Dénoncer le populisme ne suffit pas

Face à Trump qui ment, insulte les femmes, les Noirs, les étrangers et la moitié du monde, l’autre moitié des électeurs juge tout cela indigne, innommable et inacceptable pour une grande démocratie.
Face à Trump qui ment, insulte les femmes, les Noirs, les étrangers et la moitié du monde, l’autre moitié des électeurs juge tout cela indigne, innommable et inacceptable pour une grande démocratie. - MICHAEL REYNOLDS/epa

On évoque souvent, en parlant du covid, le « monde d’après », expression née en mars et déjà galvaudée depuis. Et on voit la difficulté de la plupart des Etats européens, empêtrés dans la deuxième vague, de gérer le « monde d’aujourd’hui » tout en préparant celui de demain.
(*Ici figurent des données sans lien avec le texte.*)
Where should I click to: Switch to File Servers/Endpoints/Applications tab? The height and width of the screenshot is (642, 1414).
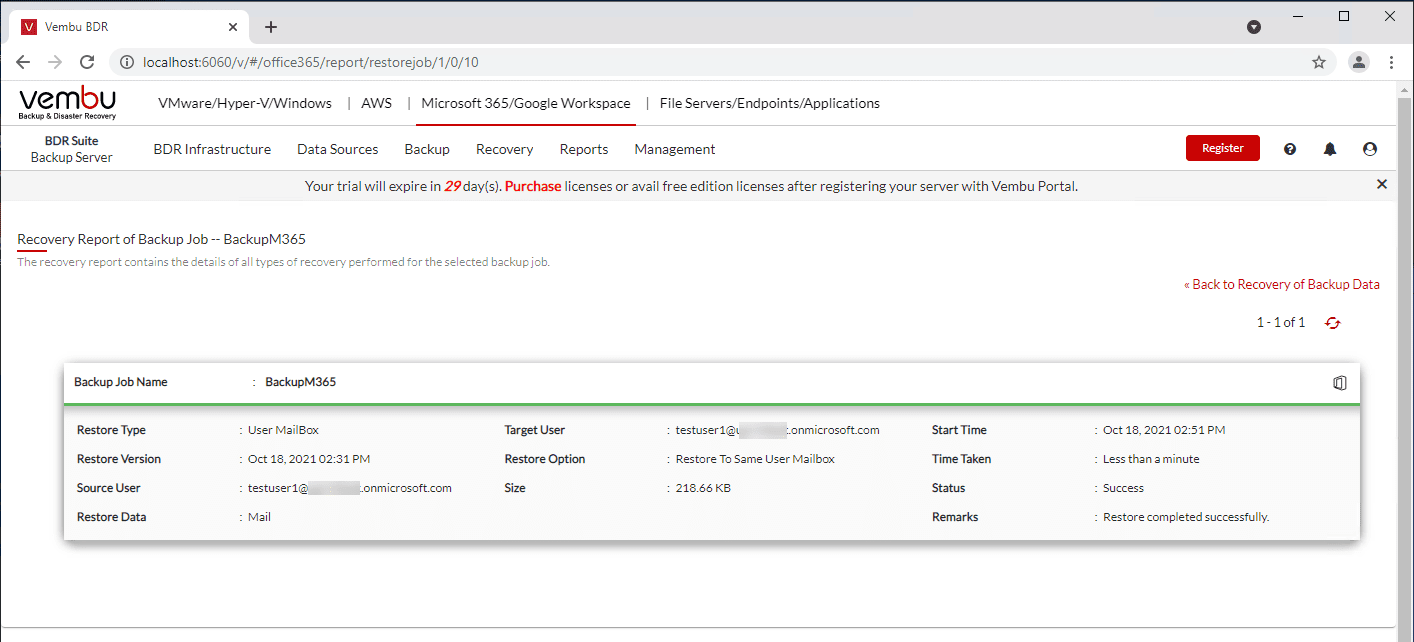(x=770, y=103)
La même remarque vaut pour les Etats-Unis, devenus ces derniers jours le théâtre d’un bien mauvais spectacle, avec à la fois un incroyable thriller autour des bulletins de vote dans les derniers Etats clés et une attitude inimaginable du président sortant, qui veut arrêter le dépouillement et éructe des folies sur Twitter à tel point que le réseau social signale ses errements et ses fake news. Quel symbole de l’époque !

Mais au-delà de ce suspense Trump-Biden qui laisse le monde entier à la fois en haleine et totalement pantois, on peut surtout s’inquiéter pour « l’après » aux Etats-Unis.